[What you will do]
Give back exactly the lines of the material below that start at the line containing "Click the green" and end at the line containing "Toggle the orange meter power button", and no others.

[Dataset records]
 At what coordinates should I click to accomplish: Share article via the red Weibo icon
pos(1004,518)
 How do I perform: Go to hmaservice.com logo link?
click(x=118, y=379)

==

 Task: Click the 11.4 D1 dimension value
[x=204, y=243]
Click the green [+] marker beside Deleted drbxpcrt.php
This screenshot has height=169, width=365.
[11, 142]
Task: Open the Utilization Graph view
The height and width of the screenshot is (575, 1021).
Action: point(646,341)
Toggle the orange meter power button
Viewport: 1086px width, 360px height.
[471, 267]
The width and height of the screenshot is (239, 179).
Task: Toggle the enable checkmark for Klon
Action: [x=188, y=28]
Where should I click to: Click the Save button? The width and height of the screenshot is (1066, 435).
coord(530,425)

[Reply]
Click the green [+] marker beside Deleted drbxpcrt.php
This screenshot has height=169, width=365.
[11, 142]
Task: Open the Utilization Graph view
The height and width of the screenshot is (575, 1021).
Action: point(646,341)
Toggle the orange meter power button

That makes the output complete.